Concretely, I’d predict with ~80% confidence that within 3 years, we’ll be able to achieve comparable performance to our current best language models without using transformers—say, by only using something built of CNNs and LSTMs, plus better optimisation and regularisation techniques. Would you agree or disagree with this prediction?
Disagree. Not that this seems deeply impossible or anything, but it’s exactly what people were trying to do for many years before the introduction of the transformer; a lot of work has already gone into this, and now there’s less incentive to do it.
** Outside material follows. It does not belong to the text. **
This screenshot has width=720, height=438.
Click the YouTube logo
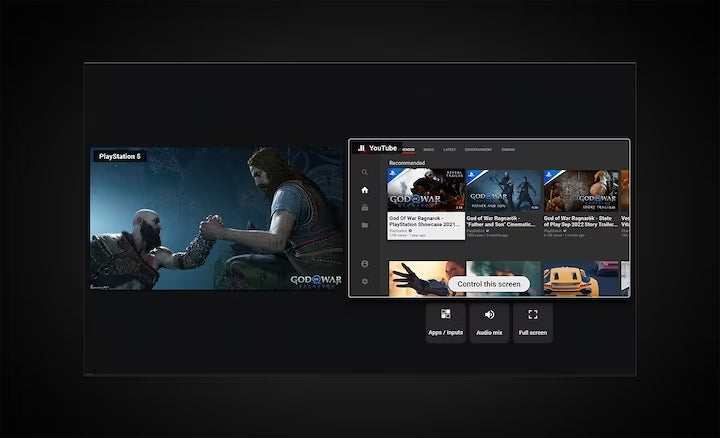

On the general topic of transformer vs. CNN/LSTM, as well as the specific topic of my OP, I found the paper linked by steve2152 very interesting.
I broadly agree with the sentiment of this post, that GPT-2 and BERT tell us new things about language. I don’t think this claim relies on the fact that they’re transformers though—and am skeptical when you say that “the transformer architecture was a real representational advance”, and that “You need the right architecture”. In your post on transformers, you noted that transformers are supersets of CNNs, but with fewer inductive biases. But I don’t think of removing inductive biases as representational advances—or else getting MLPs to work well would be an even bigger representational advance than transformers! Rather, what we’re doing is confessing as much ignorance about the correct inductive biases as we can get away with (without running out of compute).
Concretely, I’d predict with ~80% confidence that within 3 years, we’ll be able to achieve comparable performance to our current best language models without using transformers—say, by only using something built of CNNs and LSTMs, plus better optimisation and regularisation techniques. Would you agree or disagree with this prediction?
I think it’s misleading to view “amount of inductive bias” as a one-dimensional scale, with the transformer somewhere “between” CNNs and MLPs. As I said in that post, the move from vanilla MLPs to CNNs involves the introduction of two kinds of constraints/biases at once—weight sharing between positions, and locality—and these are two very different things, not just two (perhaps differently sized) injections of “more bias” on our hypothetical 1D bias scale.
For example, locality without weight sharing is certainly conceivable (I can’t remember if I’ve seen it before), but I’d imagine it would do very poorly on text data, because it relaxes the CNN constraint that’s appropriate for text while keeping the one that’s inappropriate. If you compare that to the transformer, you’ve got two different ways of relaxing the CNN biases, but one works better and one (I would imagine) works worse. This shows that a given architecture’s representational aptness for a given domain isn’t just a function of some 1D “amount of inductive bias” in conjunction with data/compute volume; the specific nature of the biases and the domain matter too.
As as sidenote, most pre-transformer SOTA architectures for text were RNNs, not CNNs. So, having argued above that “moving to a superset” shouldn’t be simplified to “reducing some 1D ‘bias’ variable,” I’d also say that “moving to a superset” isn’t what happened anyway.
Disagree. Not that this seems deeply impossible or anything, but it’s exactly what people were trying to do for many years before the introduction of the transformer; a lot of work has already gone into this, and now there’s less incentive to do it.
On the general topic of transformer vs. CNN/LSTM, as well as the specific topic of my OP, I found the paper linked by steve2152 very interesting.